==== RECORDS PROVIDED

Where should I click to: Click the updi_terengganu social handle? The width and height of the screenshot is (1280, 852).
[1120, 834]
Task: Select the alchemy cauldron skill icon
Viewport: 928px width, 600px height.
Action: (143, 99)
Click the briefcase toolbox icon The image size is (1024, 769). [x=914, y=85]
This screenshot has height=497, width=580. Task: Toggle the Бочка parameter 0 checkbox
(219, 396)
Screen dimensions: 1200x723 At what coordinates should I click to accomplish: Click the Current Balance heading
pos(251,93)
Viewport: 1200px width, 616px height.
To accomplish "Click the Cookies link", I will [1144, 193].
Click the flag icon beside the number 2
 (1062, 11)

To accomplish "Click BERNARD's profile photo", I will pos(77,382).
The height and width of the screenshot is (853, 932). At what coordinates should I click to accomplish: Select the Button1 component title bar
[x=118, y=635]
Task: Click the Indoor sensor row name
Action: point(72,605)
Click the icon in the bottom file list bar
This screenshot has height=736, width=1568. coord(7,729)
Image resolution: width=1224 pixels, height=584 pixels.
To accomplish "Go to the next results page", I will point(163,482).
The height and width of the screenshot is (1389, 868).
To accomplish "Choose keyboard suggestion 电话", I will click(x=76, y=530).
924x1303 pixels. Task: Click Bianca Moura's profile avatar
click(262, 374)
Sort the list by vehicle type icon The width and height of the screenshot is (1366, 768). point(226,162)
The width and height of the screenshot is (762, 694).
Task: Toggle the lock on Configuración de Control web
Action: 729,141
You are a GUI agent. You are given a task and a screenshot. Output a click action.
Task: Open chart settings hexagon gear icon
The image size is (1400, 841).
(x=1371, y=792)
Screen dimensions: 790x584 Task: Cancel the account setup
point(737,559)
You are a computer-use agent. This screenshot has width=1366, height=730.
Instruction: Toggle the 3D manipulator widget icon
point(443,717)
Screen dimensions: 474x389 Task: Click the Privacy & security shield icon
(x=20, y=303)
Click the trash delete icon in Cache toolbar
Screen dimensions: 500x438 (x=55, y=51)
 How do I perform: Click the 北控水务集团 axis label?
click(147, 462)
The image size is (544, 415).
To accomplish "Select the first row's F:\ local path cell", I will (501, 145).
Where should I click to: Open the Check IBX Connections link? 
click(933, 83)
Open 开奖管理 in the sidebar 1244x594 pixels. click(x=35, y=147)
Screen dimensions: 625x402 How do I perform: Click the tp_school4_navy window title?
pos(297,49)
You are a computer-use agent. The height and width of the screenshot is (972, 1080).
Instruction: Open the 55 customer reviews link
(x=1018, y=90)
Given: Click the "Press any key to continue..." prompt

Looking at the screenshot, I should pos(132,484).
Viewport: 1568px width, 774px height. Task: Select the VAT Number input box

========

WORK INSTRUCTION: Look through the records and copy down every line that holds "computer".

RESPONSE BELOW:
You are a computer-use agent. This screenshot has width=1366, height=730.
You are a computer-use agent. The height and width of the screenshot is (972, 1080).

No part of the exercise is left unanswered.